As pessoas hoje não precisam mais recorrer à Justiça para corrigir o denominado “erro evidente” no Registro Civil, Para isso, basta ir até o cartório e solicitar a retificação. Mas, isso vale apenas para casos como erro de grafia ou erro evidente (que pode ser facilmente percebido pela análise de documentos).

Na prática, a pessoa ao verificar o erro deve ir ao cartório, onde se encontrar o assentamento, e fazer o requerimento para sua correção, independentemente de pagamento de selos e taxas. O oficial enviará o pedido de alteração do nome ao Ministério Público que, em cinco dias, despachará com manifestação conclusiva. Com o pedido deferido, será averbado no cartório o erro ou a alteração do nome.

“Agora não há mais necessidade de espera do Poder Judiciário para ter essa resposta e para que as pessoas consigam exercer cidadania. Além da agilidade, irá desafogar o Judiciário. O mais importante é a desjudicialização que está sendo feita no Brasil. Hoje, por exemplo, os tabelionatos de notas já estão fazendo junto com os advogados divórcios, separações e inventários consensuais, dando mais agilidade e rapidez”, afirmou o diretor de Registro Civil da Associação dos Notários e Registradores do Estado do Paraná, Ricardo Leão.
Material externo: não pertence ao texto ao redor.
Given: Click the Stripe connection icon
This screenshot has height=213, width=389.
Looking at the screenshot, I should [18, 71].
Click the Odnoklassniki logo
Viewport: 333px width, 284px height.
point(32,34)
Segundo ele, o erro evidente hoje ocorre com menor frequência, diferente de décadas atrás, quando era mais comum. Para ele, o uso de mecanismos tão rápidos de comunicação como a internet teriam diminuído as ocorrências. Ele explicou que em muitos casos os erros aconteciam porque na hora do registro civil, a pessoa não tinha em mãos uma documentação que atestasse a veracidade das informações prestadas no momento do registro.

LEGISLAÇÃO – A Lei nº. 12.100/09 que trata da correção dos denominados erros evidentes no registro civil, foi sancionada em novembro de 2009 pelo presidente Luiz Inácio Lula da Silva. A ideia é facilitar a tramitação de erros que não exijam qualquer indagação para a constatação imediata de necessidade de sua correção de ofício pelo oficial de registro no próprio cartório onde se encontrar o assentamento. Além de erros, a lei permite a alteração do nome que traz constrangimento, dispensando a audiência com o Ministério Público e a posterior sentença do juiz

A lei teve origem devido a um projeto de lei apresentado pelo então deputado Cláudio Magrão (PPS-SP). Ele procurou mostrar a importância de "conferir ao oficial de registro civil a liberdade de, em determinadas situações previstas em lei, retificar os assentos da pessoa natural sem o controle correcional do Poder Judiciário". Para o autor, a existência no nome de "erro evidente, de qualquer natureza", pode criar situações vexatórias ou constrangedoras, principalmente para crianças e adolescentes.